ACLF was diagnosed according to “Diagnostic and Treatment Guidelines for Liver Failure (2012 version)” recommended by the Chinese Medical Association [4]. The inclusion criteria were as follows: (1) age 18–65 years; (2) hepatitis B surface antigen (HBsAg) positive for >6 months; (3) serum HBV DNA level >3 log10 copies/ml; (4) recent development of increasing jaundice (serum bilirubin concentration >171 μmol/l) and decreasing plasma PTA (≤40 %) or INR >1.5; and (5) recent development of complications such as hepatic encephalopathy, abrupt and obvious increase in ascites, spontaneous bacterial peritonitis, or hepatorenal syndrome.

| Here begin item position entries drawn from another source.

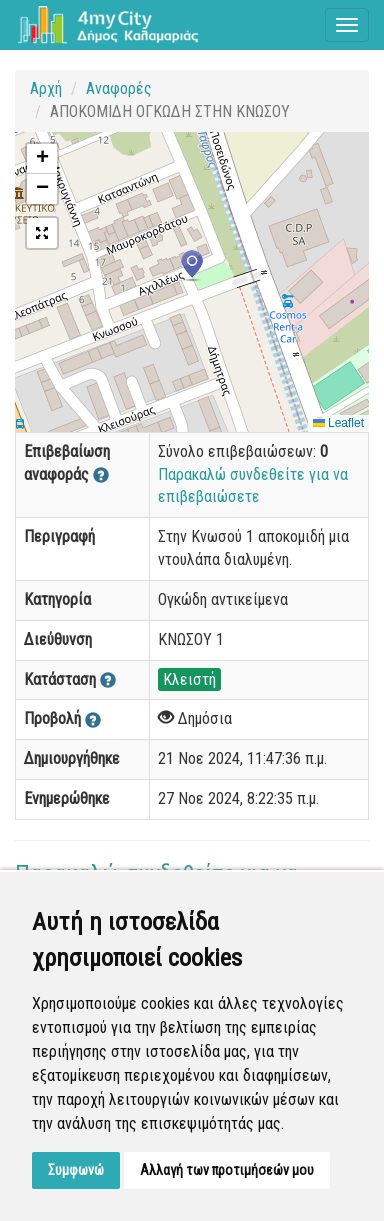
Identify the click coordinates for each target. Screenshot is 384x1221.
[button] (192, 266)
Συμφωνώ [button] (76, 1170)
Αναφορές (119, 88)
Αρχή (46, 88)
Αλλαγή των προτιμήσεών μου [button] (227, 1170)
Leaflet (338, 423)
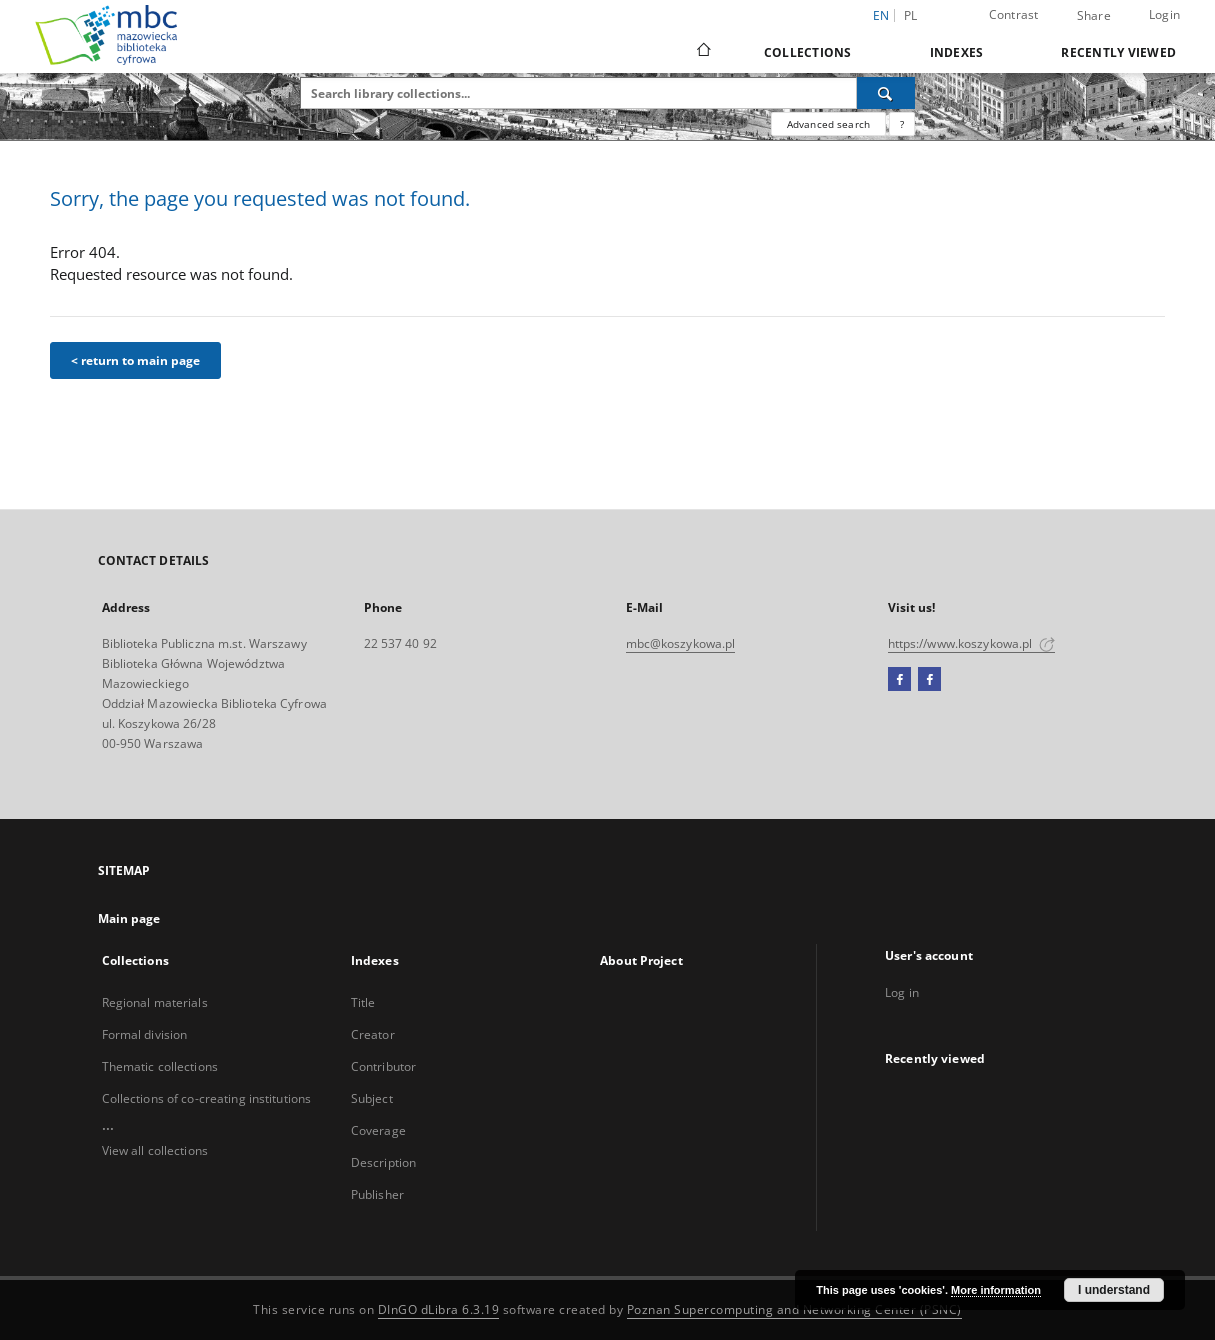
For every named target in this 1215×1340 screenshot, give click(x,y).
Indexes (957, 52)
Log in (902, 992)
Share (1094, 16)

Patients affected by other viral hepatitis, alcohol hepatitis, autoimmune hepatitis, drug-induced hepatitis, primary liver cancer and hepatorenal syndrome were excluded. Patients with jaundice caused by obstructive or hemolytic diseases or prolonged prothrombin time induced by blood system diseases were also excluded.

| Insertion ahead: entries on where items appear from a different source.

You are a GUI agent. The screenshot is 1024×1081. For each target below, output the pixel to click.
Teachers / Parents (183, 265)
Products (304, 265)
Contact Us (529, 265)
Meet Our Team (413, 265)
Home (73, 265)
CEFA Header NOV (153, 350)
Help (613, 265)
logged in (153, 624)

A total of 131 eligible HBV-related ACLF patients were included in our retrospective study. Seventy patients hospitalized in the Department of Infectious Diseases, People’s Hospital of Deyang City from May 2006 to January 2009, were not treated with NAs and assigned to the non-NA group. Sixty-one patients hospitalized from February 2009 to June 2011 were treated with lamivudine plus adefovir and assigned to the NA group. No patients were previously treated with nucleoside analogues and interferon. Our study protocol conformed to the ethical guidelines of the 1975 Declaration of Helsinki and was approved by the Ethics Committee of People’s Hospital of Deyang City.

Treatment schedule

All patients received standard medical treatment, including supply of energy, fresh plasma and albumin, maintenance of water, electrolyte and acid–base equilibrium, promoting growth of hepatic cells, anti-inflammatory and antioxidant treatments, and liver protection methods. Patients with spontaneous peritonitis received anti-infective therapy using third-generation cephalosporins. Besides standard internal medical therapy, patients in the NA group received initial combination antiviral treatment with lamivudine (100 mg daily) (GlaxoSmithKline, Greenford, UK) plus adefovir dipivoxil (10 mg daily) (GlaxoSmithKline) within 24 h after hospitalization.

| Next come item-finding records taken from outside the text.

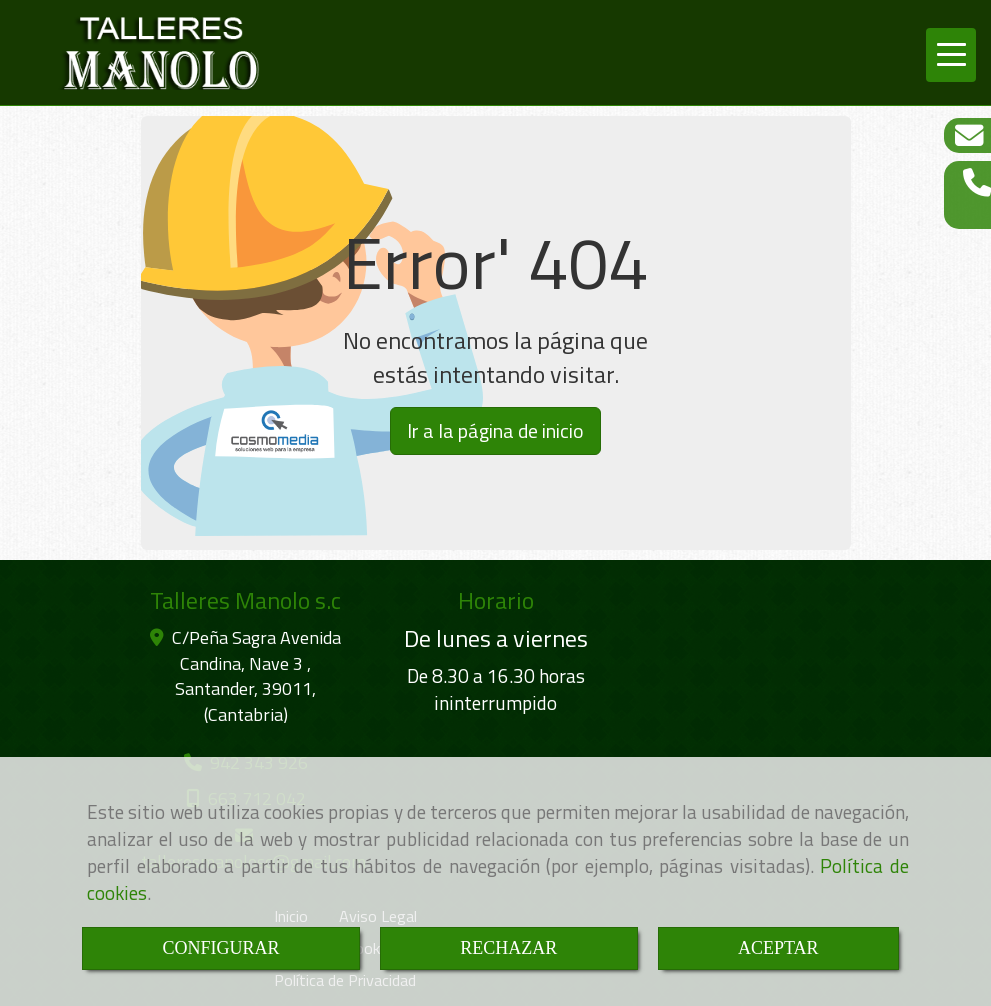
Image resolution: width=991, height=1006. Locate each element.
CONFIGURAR (220, 948)
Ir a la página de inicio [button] (495, 430)
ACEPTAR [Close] (778, 948)
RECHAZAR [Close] (508, 948)
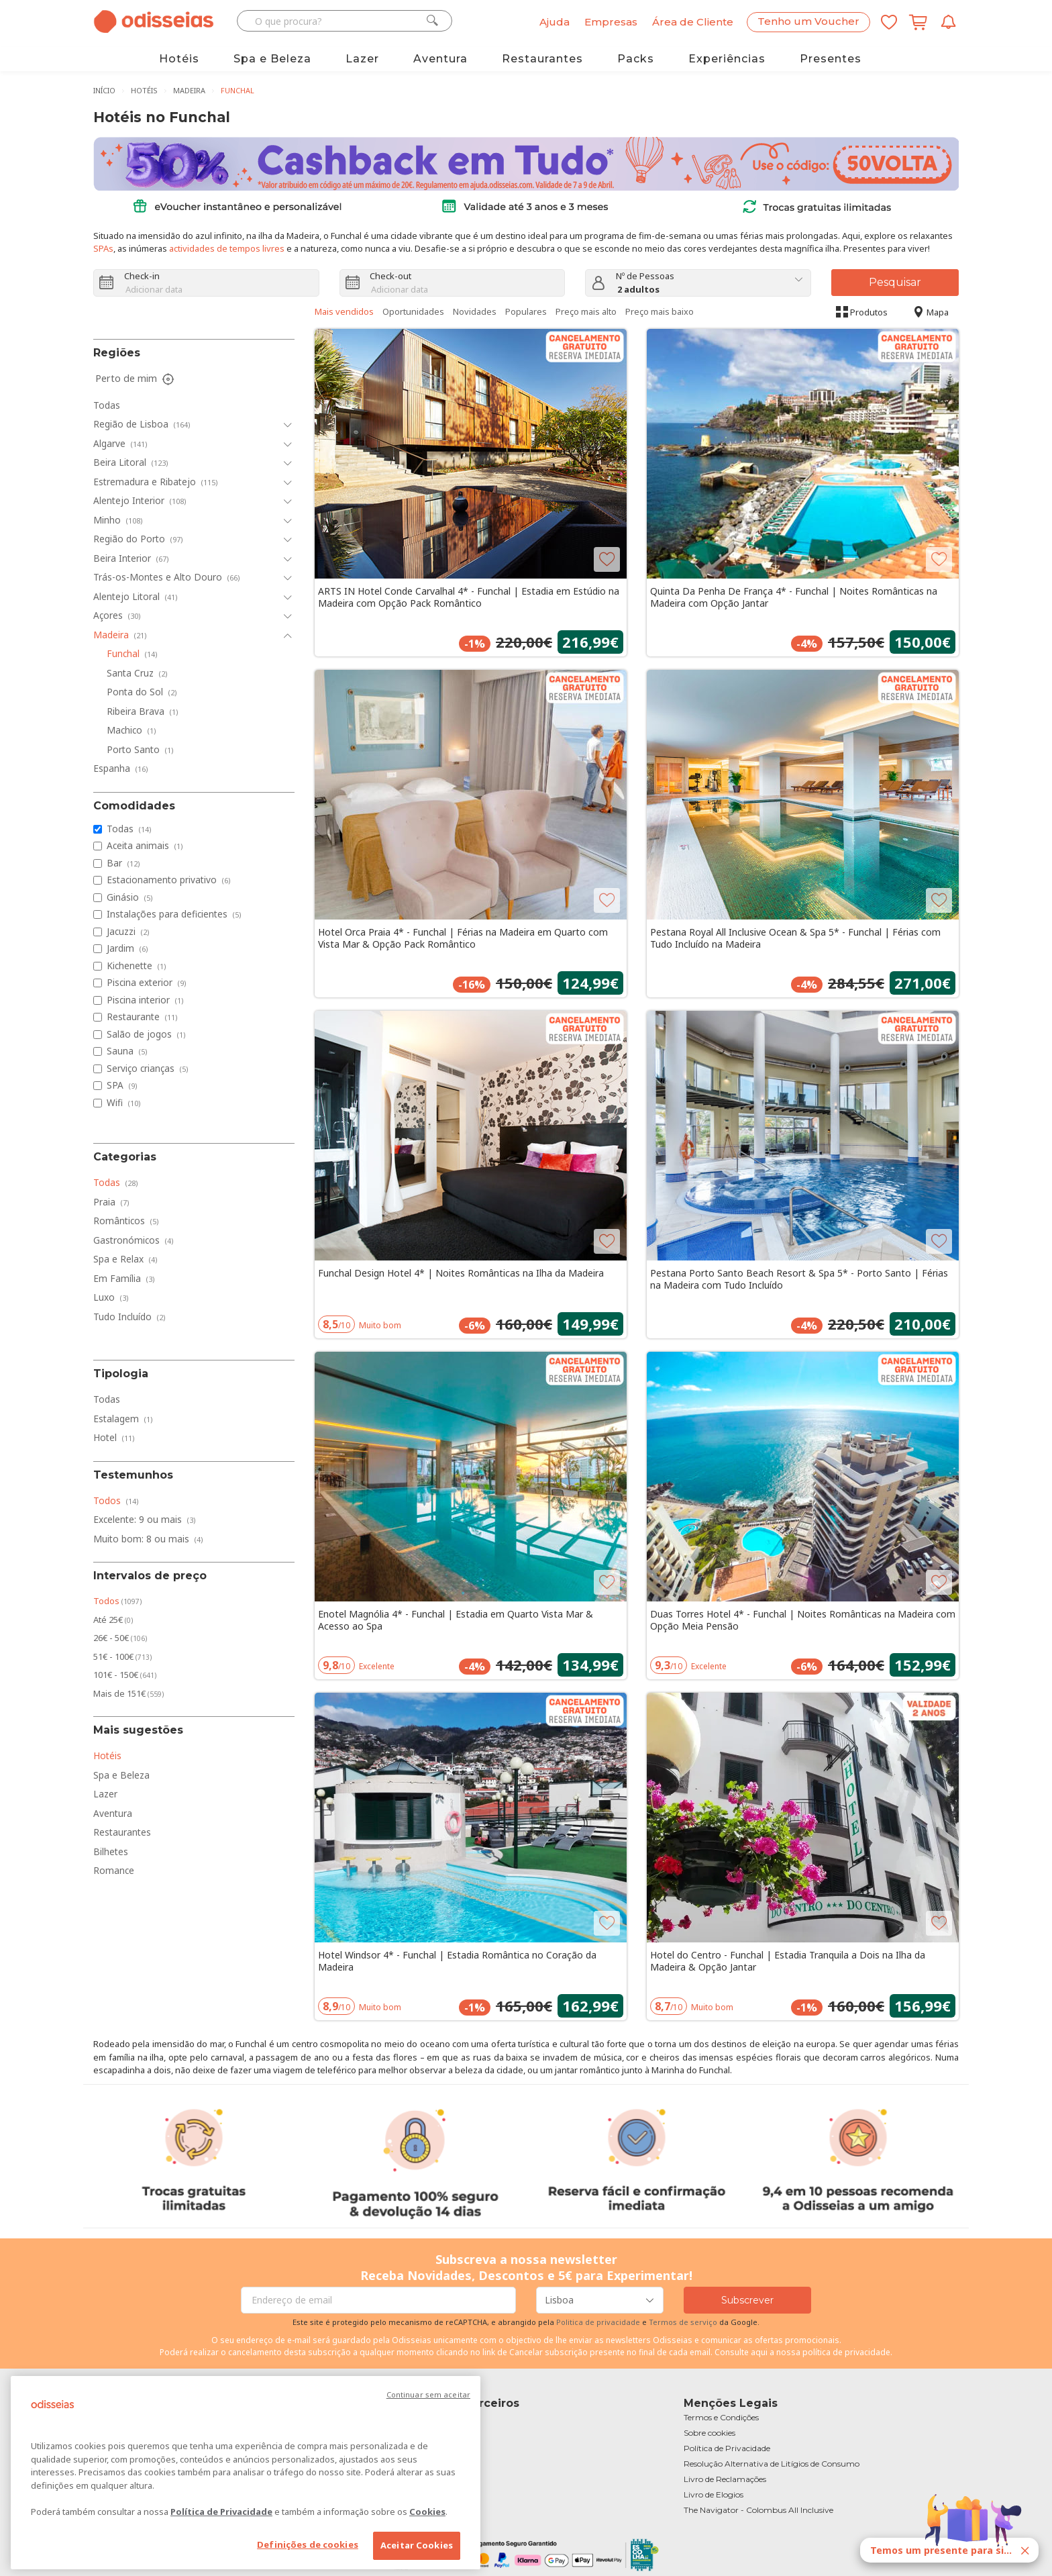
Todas (129, 828)
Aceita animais (145, 845)
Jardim (127, 948)
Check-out (390, 276)
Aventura (440, 58)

Measurement of serum markers

Serum markers reflecting hepatocyte damage, including serum ALT, albumin, TBIL, and creatinine, were assayed by colorimetry (Hitachi 7180; Hitachi, Tokyo, Japan). Serum HBV markers, including HBsAg, hepatitis B surface antibody, HBeAg, hepatitis B e antibody and hepatitis B core antibody, were detected by time-resolved fluorescence immunoassay (Tailai-II, Fenghua, Guangzhou, China). PTA was measured by solidification method and INR was calculated according to the manufacturer’s instructions (Sysmex CA 7000; Sysmex, Kobe, Japan). Serum HBV DNA load was quantified by Quantitive Diagnostic Kit for Hepatitis B Virus DNA (Qiagen, Shenzhen, Guangdong, China). The MELD score was calculated using the equation: MELD score = 3.78 × ln [total bilirubin (mg/dL)] + 11.2 × ln INR + 9.57 × ln [creatinine (mg/dL)] + 6.43 [30].

Follow-up

Patients were followed up at weeks 1–4 and 12. Clinical and laboratory data and adverse events were recorded.

Statistical analyses

Statistical analyses, including Student’s t test, χ2 test and unconditional logistic regression, were performed by SPSS version 17.0. P < 0.05 was considered statistically significant.